The silver fern flag with black, white and blue colours has come out on top in the first flag referendum.
The flag held a narrow lead in voting when preliminary results were revealed on Friday.
In the official result announced yesterday afternoon, which included all late and overseas votes, the Electoral Commission confirmed it as the winner.
The flag will now go head-to-head with the existing flag in a second referendum in March, which will decide whether New Zealand changes its flag for the first time in more than 100 years. Both silver fern flags were designed by Kyle Lockwood, a New Zealander living in Melbourne.
Under the preferential voting system, the blue and black flag won 50.58 per cent of the vote in the fourth round of voting. The second-placed flag won 49.42 per cent of the vote. The difference between first and second place was 15,000 votes.
The number of informal votes was relatively high at 149,747. The Red Peak flag was third, the black and white silver fern fourth, and the koru flag fifth.
Deputy Prime Minister Bill English, who is in charge of the flag referendum process, said New Zealanders now had a clear choice whether to change the flag or keep the existing one.
"This is a historically significant choice we have in front of us.
"We now have time to consider the two flags side by side and have a good think about which best represents us as a nation now and into the future.

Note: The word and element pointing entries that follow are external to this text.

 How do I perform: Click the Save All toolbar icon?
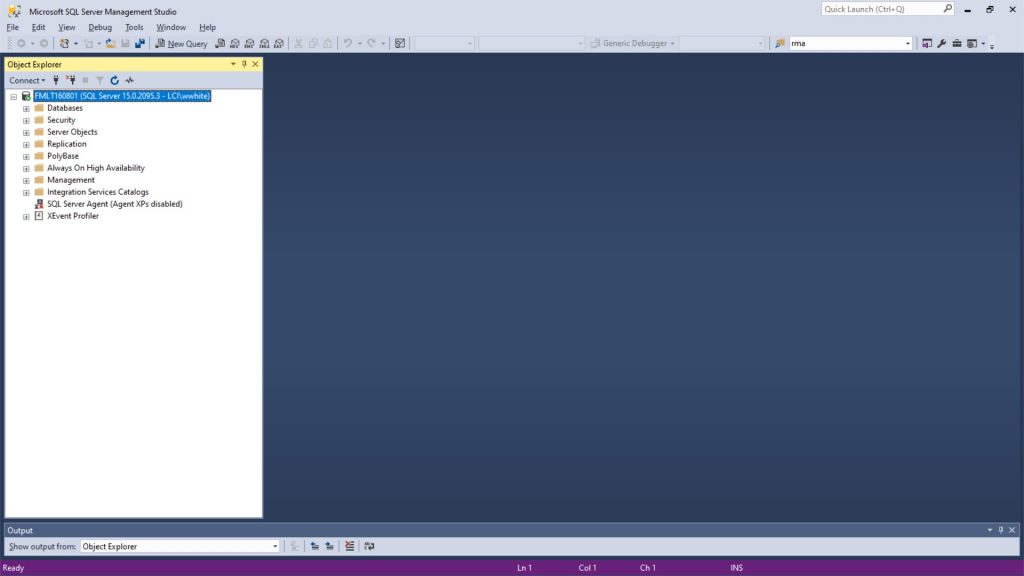pos(140,44)
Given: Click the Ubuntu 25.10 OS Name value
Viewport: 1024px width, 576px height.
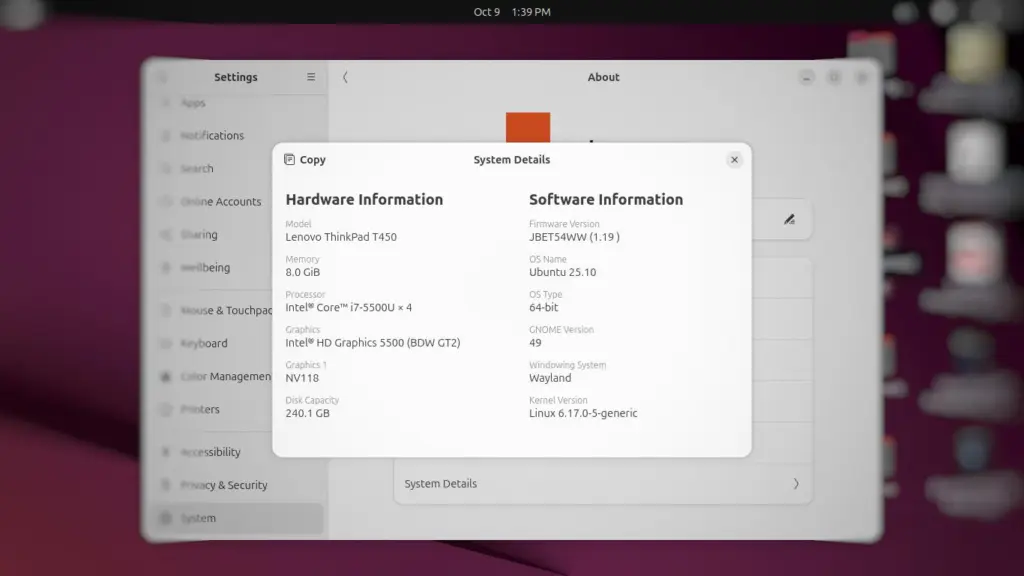Looking at the screenshot, I should [x=562, y=272].
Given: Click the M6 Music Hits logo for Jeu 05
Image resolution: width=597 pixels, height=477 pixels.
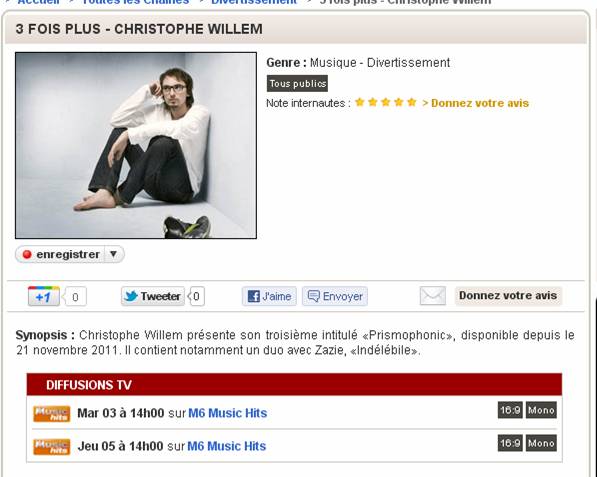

"I'd encourage everyone to have an input in this decision - even those who didn't vote in the first referendum, everybody eligible to vote can do so in the second, conclusive referendum."
A flag must win 50 per cent of the vote to be declared a winner under the preferential voting system. On first preference votes, the red, white and blue flag won 20,000 more votes than the blue, white and black flag. But its total vote amounted to 42 per cent.
That meant the least popular flag, the koru, was eliminated from voting. Voters who had chosen koru as their first preference then had their second preferences come into play for the second count.
Once these votes were redistributed, the red, white and blue flag still led by 20,000 votes, but again failed to get a clear majority. The black and white silver fern flag was then eliminated and second preferences redistributed.
In a third count, the blue, black and white flag surged into the lead by 6000 votes, but only had 44.8 per cent of the total vote.
Once Red Peak was eliminated for the fourth count, the blue, black and white flag emerged with the slenderest of majorities - 50.53 per cent.